In the immediate aftermath of the verdict, the corporation counsel responded, as he had after the previous two trials, with a plan to appeal it to a higher court. However, no appeal was filed. Nor were any further trials of claims for damages from the disorder reported in the press, notwithstanding that Barney Rosenstein had told reporters that fifteen similar cases were awaiting trial in the Supreme Court. If those cases, and the one hundred and sixty cases reported pending in the Municipal Court after Rosenberg's lawsuit, did not come to trial, the likeliest explanation is that the city reached settlements with the business owners.
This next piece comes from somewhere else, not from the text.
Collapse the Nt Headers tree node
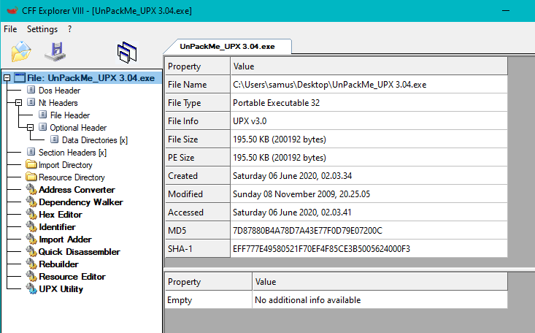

The relatively low awards in the Supreme Court verdict could have established a precedent for damages more manageable and acceptable for the city than the awards in the earlier trials. What a journalist from the Chicago Defender found when they "probe[d] into the city files" at the end of October, 1937 appeared to confirm that was what was happening. The story reported that fifty claims for $102,448 had been settled for $25,000 by that date. Twenty-four additional suits in which damages were awarded were still being paid. At that time, the cost of settling all the claims filed was estimated at $100,000.

Further evidence that the city had paid damages came after racial disorder broke out again in Harlem in 1943. Eight hundred claims were filed against the city for $4 million of damages, the New York Times reported, with Barney Rosenstein again among the attorneys representing the neighborhood's business owners. That scale of action would have been unlikely had the claims filed only eight years earlier not produced payments from the city. However, the law had changed since 1935. The War Emergency Act of 1942 had suspended section 70 of the General Municipal Law. While some uncertainty existed about whether the suspension applied to events not directly related to the war, the confidence of city officials that it did proved well placed. Barney Rosenstein was one of those who appealed a claim to test the city's liability; the Appeals Court ruled in 1945 that the Act prevented the award of damages, as the New York Supreme Court had a year earlier. The suspension of section 70 was not lifted at the end of the war, but instead incorporated into the New York State Defense Emergency Act of 1951 which provided for civil defense administration and renewed into the 1970s. Consequently, the city was also protected from liability for damage resulting from the racial disorder in Harlem in 1964 even as section 70 remained on the books. These continued efforts to protect the city from a repeat of the litigation in 1935 brought into focus how the disorder had challenged white economic and political power and the racial order that they imposed on Harlem. While civil litigation made evident the scale of the violence to an extent that the criminal prosecutions had not, the investigations and reports of the MCCH took only limited note of those accounts. Instead, they gave attention to another form of violence absent from the criminal prosecutions: police violence against Harlem residents.